The match of the season – but only for us!

Tonight we will see a Grand Final re-match.
Warrington Wolves versus Wigan Warriors at the Halliwell Jones Stadium!
Doesn’t it just get the blood tingling!
Can the Wolves get their revenge for their Grand Final defeat last year?
Can Wigan win without Sean O’Loughlin and Micky McIlorum?
Will this be the night that Warrington’s young halfback Gareth O’Brien really comes of age to impose himself on the Super League title holders?
Will we see Wigan fullback Matty Bowen score another scorching try, such as the one he scored over 90 metres against Hull Kingston Rovers last Friday?
It is surely a great and mouthwatering prospect!
But where is the fanfare for what will surely be a great match, both for a live audience and the couch potatoes who prefer to watch from their sofas?
Wherever it is, its echo is a very slight one. The media in general doesn’t seem to have picked up the buzz that should be in the air and audible to all.
On Monday night I attended the annual dinner of the All-Party Parliamentary Rugby League Group, and I shared a table with, among others, Alex Butler, the sports editor of the Sunday Times.
Butler more or less made it clear that Rugby League will probably never feature in his newspaper, partly, to be fair, because we don’t usually play games on Saturday.

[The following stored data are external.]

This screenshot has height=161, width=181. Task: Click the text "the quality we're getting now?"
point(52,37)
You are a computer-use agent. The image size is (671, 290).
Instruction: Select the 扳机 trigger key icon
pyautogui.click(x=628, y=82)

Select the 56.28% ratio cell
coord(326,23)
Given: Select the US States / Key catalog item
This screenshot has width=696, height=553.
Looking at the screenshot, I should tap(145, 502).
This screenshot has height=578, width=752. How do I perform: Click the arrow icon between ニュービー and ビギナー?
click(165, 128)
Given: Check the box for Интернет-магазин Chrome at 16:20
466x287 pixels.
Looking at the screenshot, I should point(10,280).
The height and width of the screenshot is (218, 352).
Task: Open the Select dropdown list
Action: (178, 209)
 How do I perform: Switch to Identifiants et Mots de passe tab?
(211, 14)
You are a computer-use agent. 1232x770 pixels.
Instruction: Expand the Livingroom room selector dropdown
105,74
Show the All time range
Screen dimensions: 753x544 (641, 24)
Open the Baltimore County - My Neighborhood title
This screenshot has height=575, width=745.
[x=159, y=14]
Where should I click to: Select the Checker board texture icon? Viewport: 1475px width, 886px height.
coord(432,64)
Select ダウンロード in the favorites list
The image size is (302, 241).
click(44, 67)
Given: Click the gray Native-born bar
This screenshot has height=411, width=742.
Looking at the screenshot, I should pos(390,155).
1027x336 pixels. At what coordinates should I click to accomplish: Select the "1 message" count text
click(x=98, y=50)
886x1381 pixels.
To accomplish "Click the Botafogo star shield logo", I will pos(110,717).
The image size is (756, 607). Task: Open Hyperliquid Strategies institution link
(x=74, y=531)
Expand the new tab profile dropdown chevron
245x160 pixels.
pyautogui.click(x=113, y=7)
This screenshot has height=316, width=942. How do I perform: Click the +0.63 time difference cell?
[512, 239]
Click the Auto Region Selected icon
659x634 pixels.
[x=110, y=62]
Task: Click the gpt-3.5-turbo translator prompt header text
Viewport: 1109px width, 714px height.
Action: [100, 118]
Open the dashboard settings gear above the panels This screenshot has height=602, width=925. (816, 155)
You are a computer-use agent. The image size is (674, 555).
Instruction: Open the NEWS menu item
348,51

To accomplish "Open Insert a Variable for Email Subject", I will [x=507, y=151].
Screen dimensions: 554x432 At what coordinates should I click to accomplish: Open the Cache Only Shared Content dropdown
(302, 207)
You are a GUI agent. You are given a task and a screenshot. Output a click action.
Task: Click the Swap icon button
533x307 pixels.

But more relevantly because he doesn’t believe that many people who read his newspaper are interested in Rugby League.
And, to judge from the lack of any Rugby League in today’s Daily Telegraph or The Independent (I have only seen the ‘I’ version of the Indy, so apologies if I have this wrong), the feeling is shared with sports editors almost across the board.
So even our biggest games seem unable to pique the interest of the people who count in what used to be known as Fleet Street.
So much for the success of the recent World Cup in changing the mindset of these people! I am afraid that we still seem to be the outcasts of the British sporting scene in the minds of some of those people.
We may be currently  the second most watched sport on Sky Sports, and it’s great that we are, but that doesn’t seem to cut any ice with people like Mr Butler, who insist on putting us at something like the same level as volleyball.
I almost get the feeling that if a million people watched every Rugby League match on Sky Sports, the nation’s sports editors would still insist that we were a small game.
I’m sure tonight’s clash at the Halliwell Jones Stadium will be another thriller, and the players will do us proud once again.
And it’s for their sake, if for no one else’s, that we need to understand what we can do to change those negative perceptions.
Rugby League is just too damned good to be ignored.